UNITED STATES V. FAILING, NO. 10-3330-cr (2D CIR. FEB. 3, 2014) (KATZMANN, WESLEY, AND LOHIER) (SUMMARY ORDER), AVAILABLE HERE
In this case, the defendant was convicted after trial of conspiracy to possess methamphetamine with intent to distribute. He received 77 months’ custody. On appeal he challenged the district court’s admission of out-of-court statements by a co-conspirator pursuant to Federal Rule of Evidence 801(d)(2)(E) and argued that their admission violated his Confrontation Clause and due process rights. He also challenged his sentence as procedurally and substantively unreasonable claiming that the district court refused to consider arguments regarding his methamphetamine addiction. All of these claims failed.
First, no error occurred as a result of admitting the co-conspirator’s statements. To be admissible pursuant to Rule 801(d)(2)(E), the district court must find by a preponderance of evidence that the statement was made in furtherance of the conspiracy. The district court did not err by admitting the statements, which according to the Court reassured co-conspirators, induced their assistance, fostered trust and cohesiveness, or provided information about the conspiracy’s progress.
Second, no Confrontation Clause or due process violations occurred as a result of the statements being admitted at trial. Relying on United States v. Farhane, 634 F.3d 127, 163 (2d Cir. 2011), the Court explained that a statement is or is not “testimonial” by examining “the declarant‘s awareness or expectation that his or her statements may later be used at a trial.” (emphasis added). In Failing’s case, the co-conspirator who uttered the statements did not know that he was speaking to a government agent and, thus, was unaware that his statements might later be used at trial.
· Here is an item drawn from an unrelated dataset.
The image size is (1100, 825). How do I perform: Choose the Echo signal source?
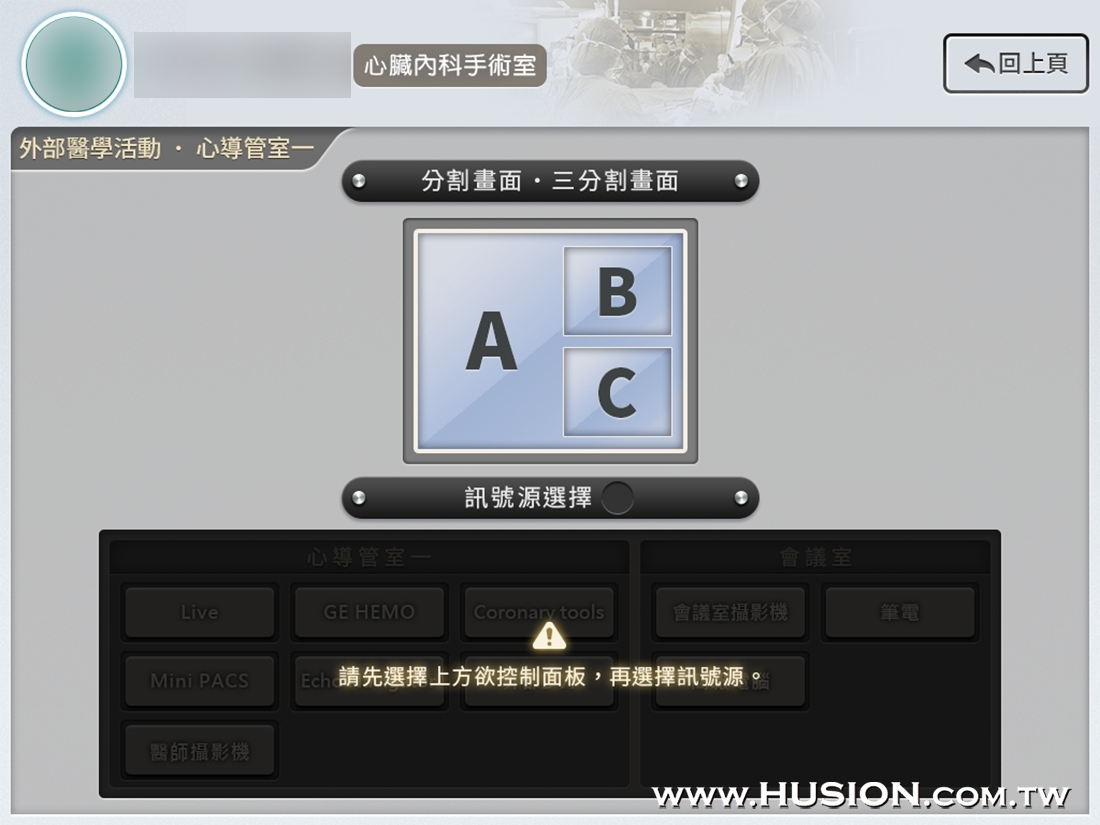[x=369, y=680]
The Court also disagreed with suggestions that the admissibility of such non-testimonial statements should be subject to a balancing analysis and noted the lack of authority in this regard.
Finally, the record indicated that the district court in fact acknowledged and considered the defendant’s methamphetamine addiction in imposing sentence, which was within the range of permissible decisions in this case.